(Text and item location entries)
------------------------------

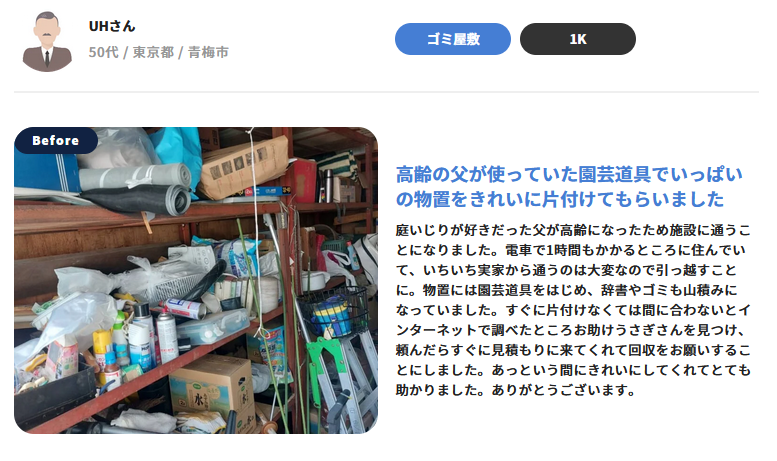Image resolution: width=777 pixels, height=461 pixels.
Task: Click the wire basket with blue items
Action: point(333,312)

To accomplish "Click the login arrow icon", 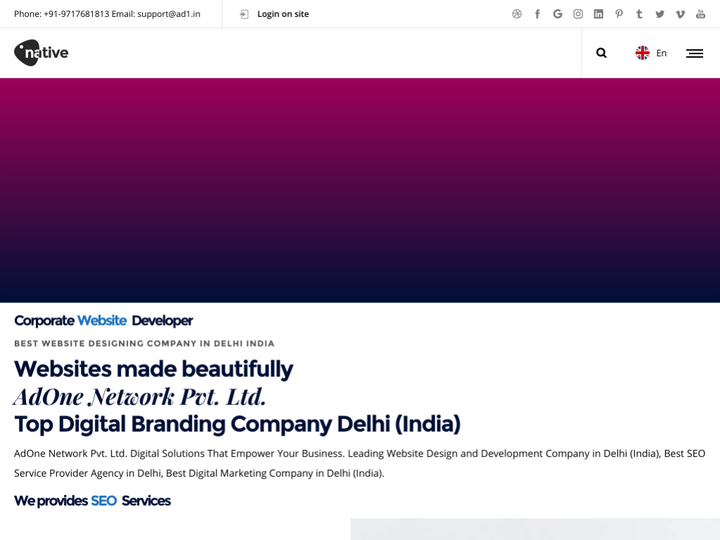I will click(x=244, y=14).
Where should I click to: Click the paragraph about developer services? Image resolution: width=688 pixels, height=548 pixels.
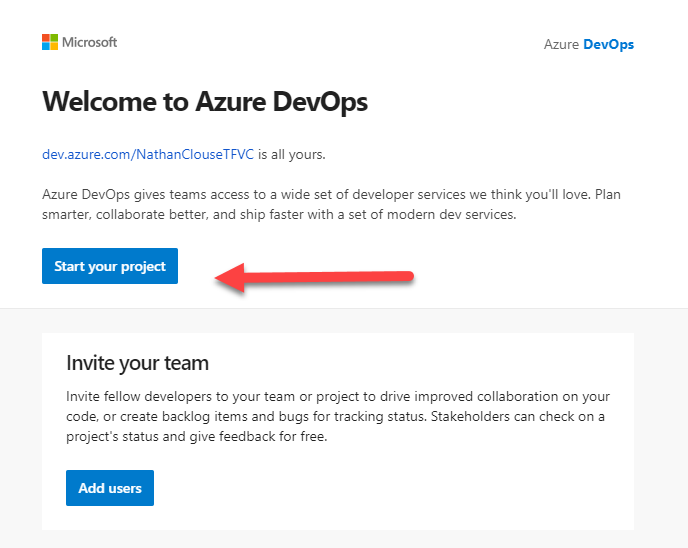(331, 204)
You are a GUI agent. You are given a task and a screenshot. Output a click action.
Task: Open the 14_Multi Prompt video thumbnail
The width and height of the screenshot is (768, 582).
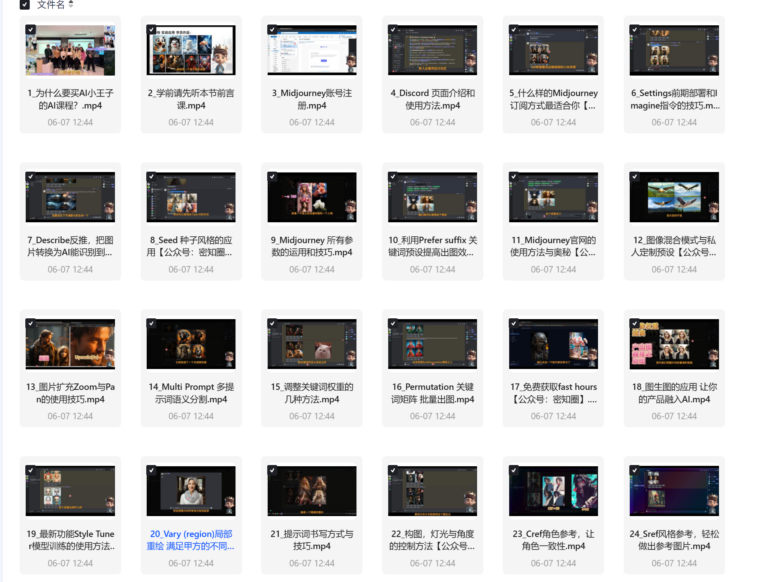point(191,344)
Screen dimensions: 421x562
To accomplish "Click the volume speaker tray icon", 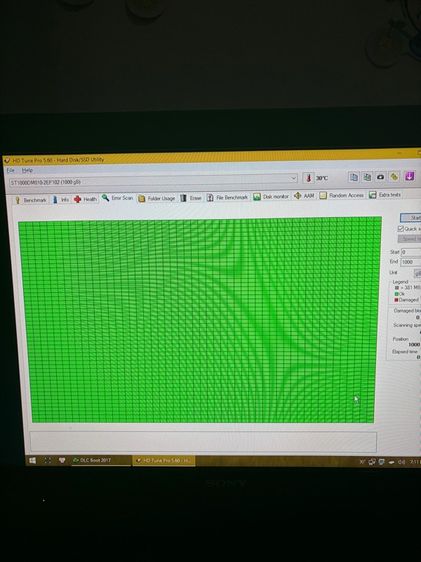I will (402, 462).
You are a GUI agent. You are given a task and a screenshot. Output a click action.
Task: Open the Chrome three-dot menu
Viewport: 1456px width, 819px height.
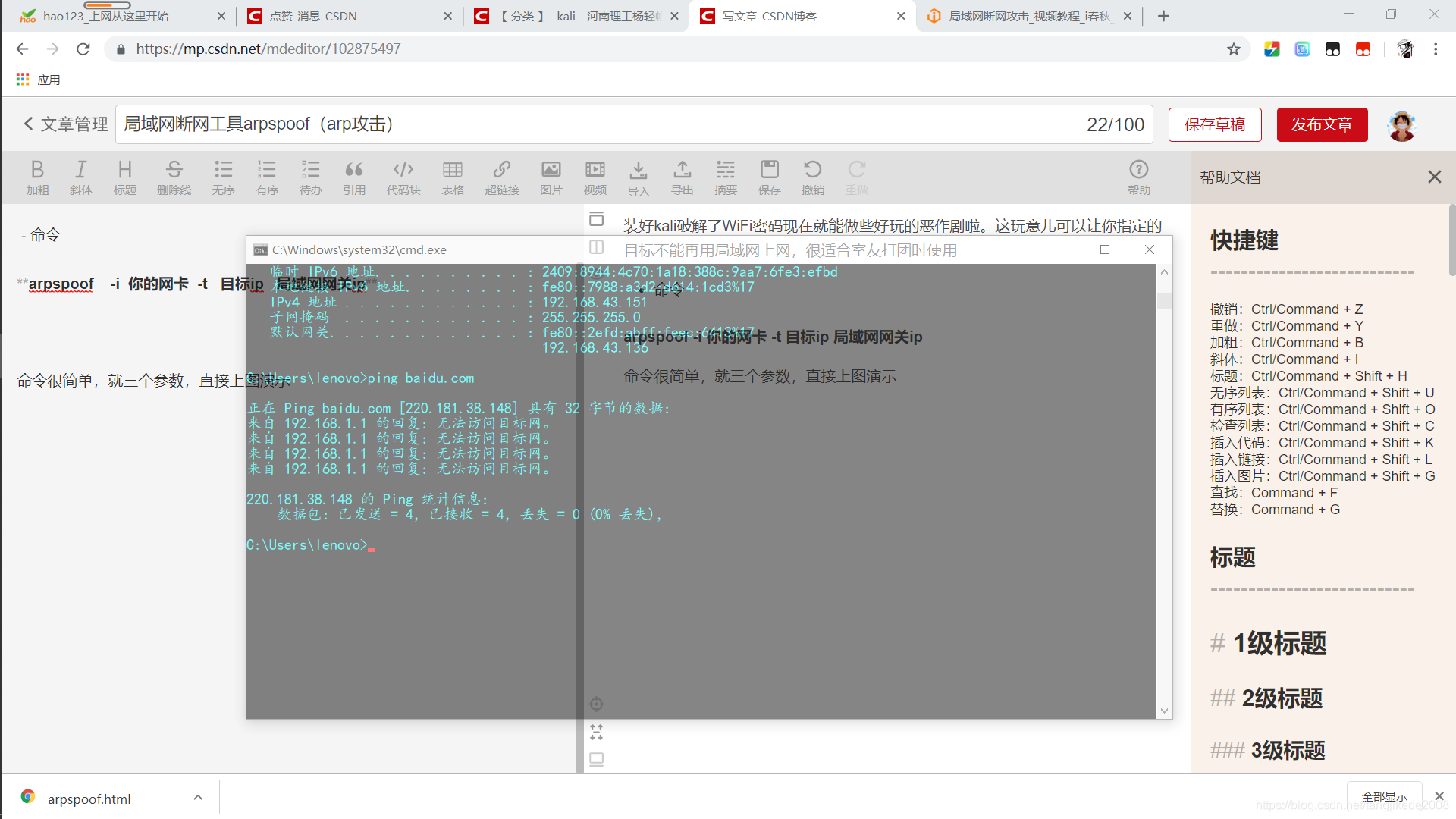[x=1436, y=49]
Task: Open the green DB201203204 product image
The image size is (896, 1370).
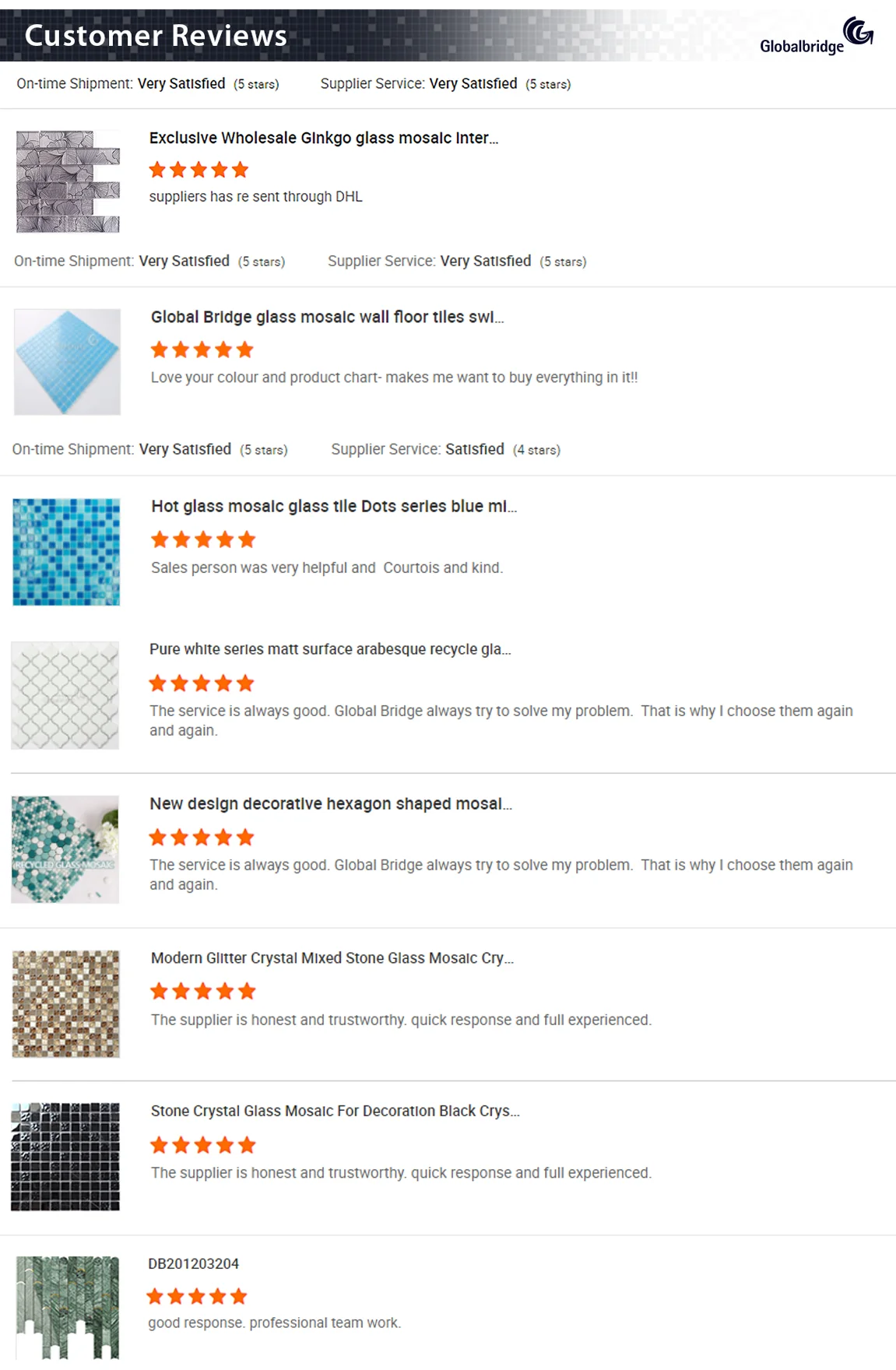Action: pyautogui.click(x=68, y=1308)
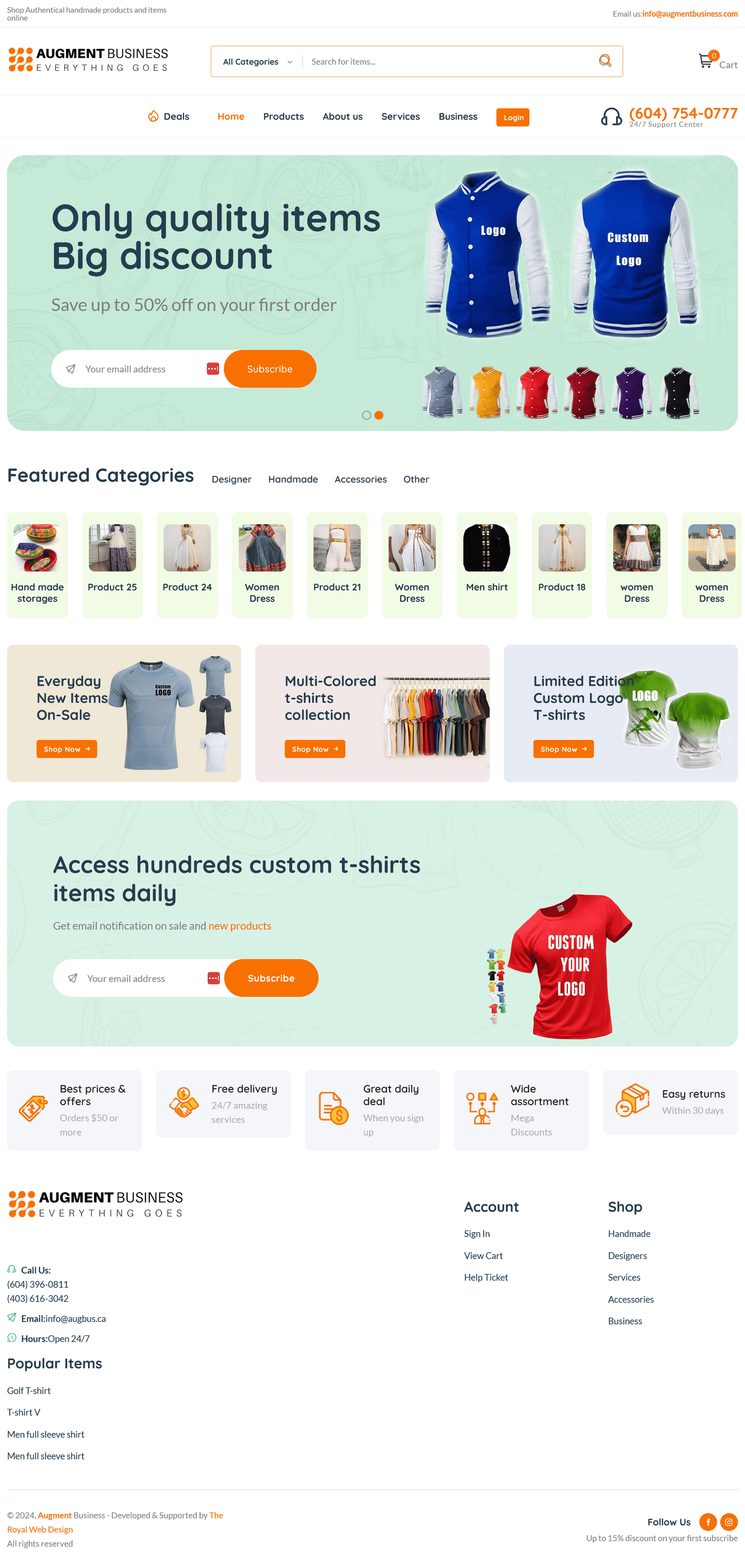Select the purple jacket color thumbnail
Image resolution: width=745 pixels, height=1568 pixels.
[x=631, y=392]
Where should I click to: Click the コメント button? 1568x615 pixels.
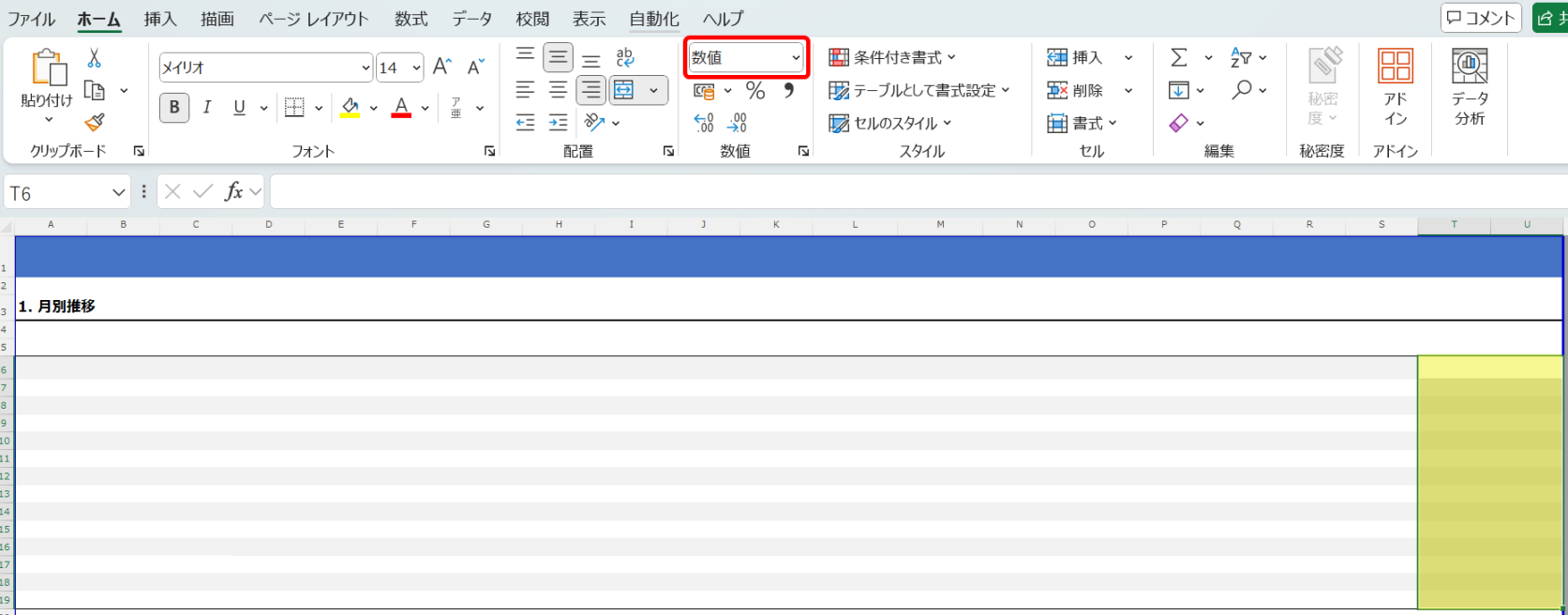pos(1480,18)
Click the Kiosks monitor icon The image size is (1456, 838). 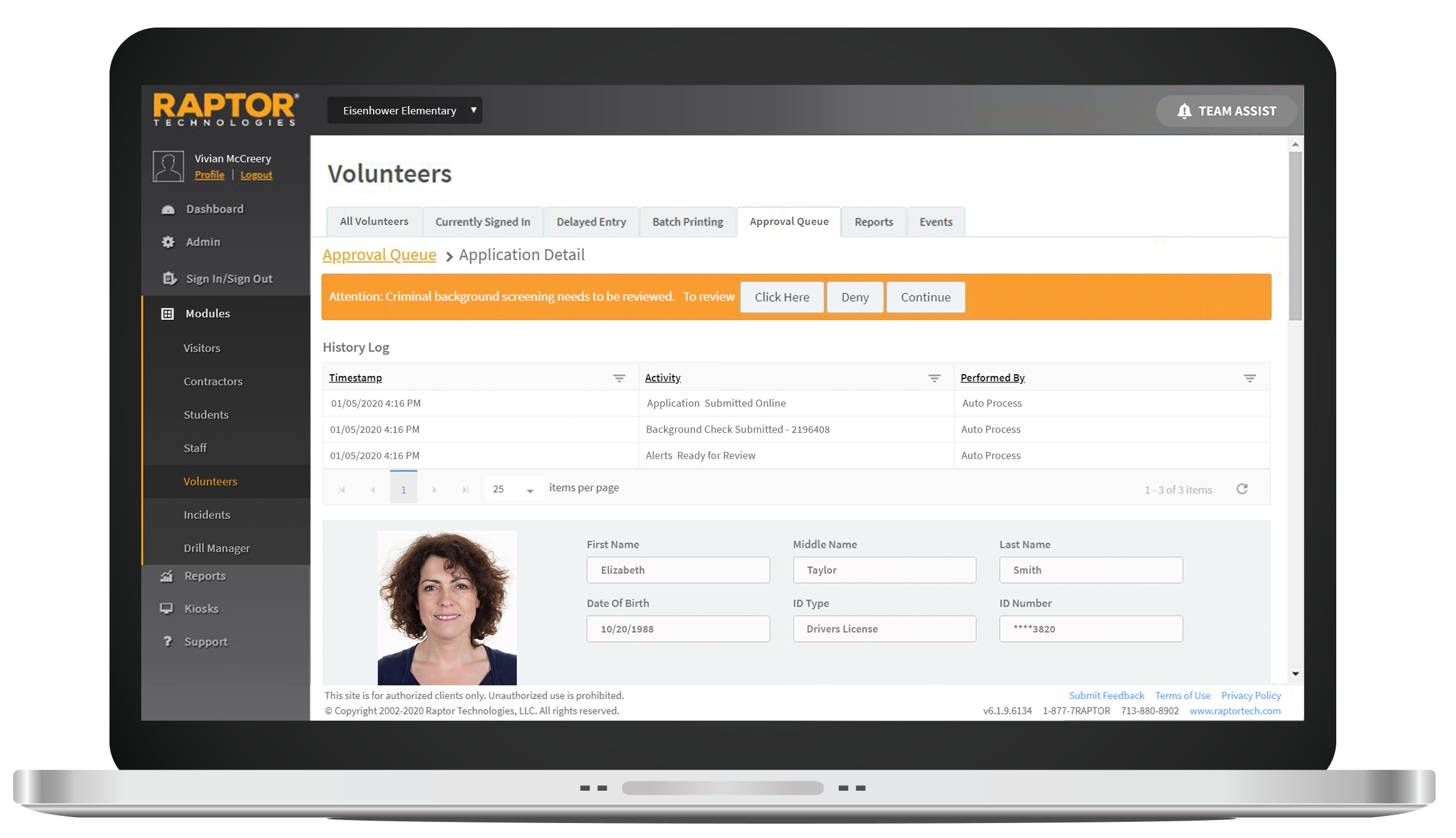pos(167,609)
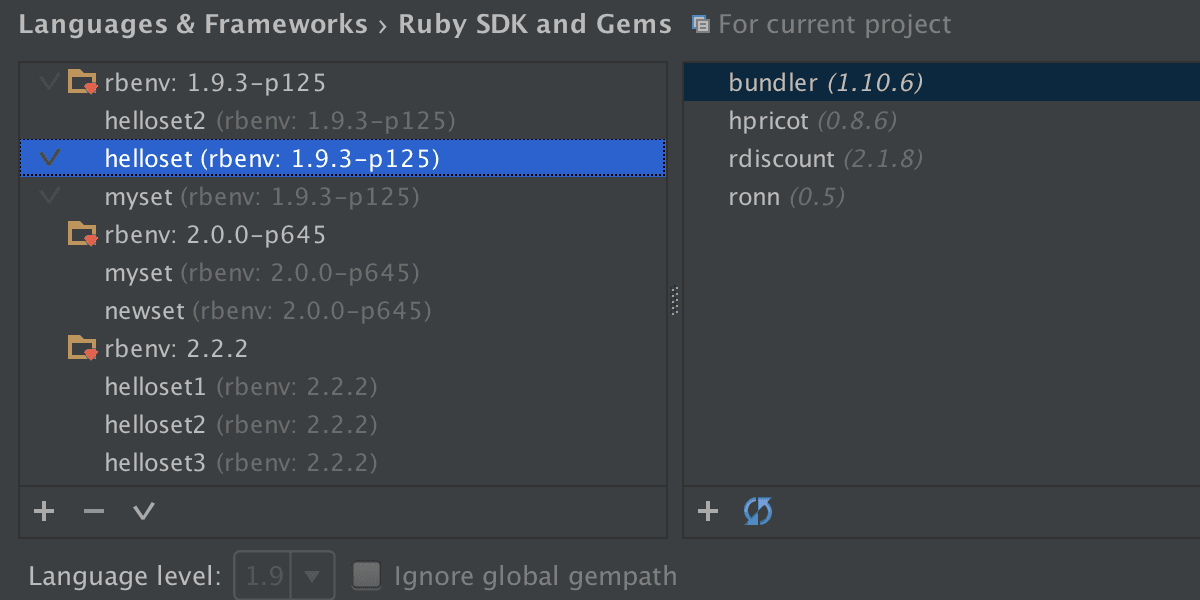The width and height of the screenshot is (1200, 600).
Task: Refresh the gem list with the blue sync icon
Action: click(x=758, y=512)
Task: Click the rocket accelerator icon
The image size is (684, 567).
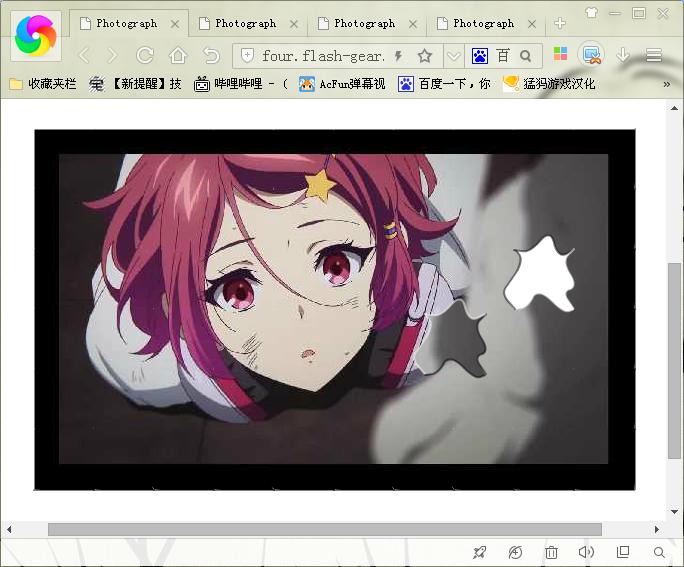Action: tap(480, 552)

------------------------------

### THE TASK
Copy out the stretch from the line containing "Task: Click the rocket accelerator icon" through the end of the lines, word for word, and leave the pictures out of your answer.

### WRITTEN ANSWER
Task: Click the rocket accelerator icon
The image size is (684, 567).
Action: tap(480, 552)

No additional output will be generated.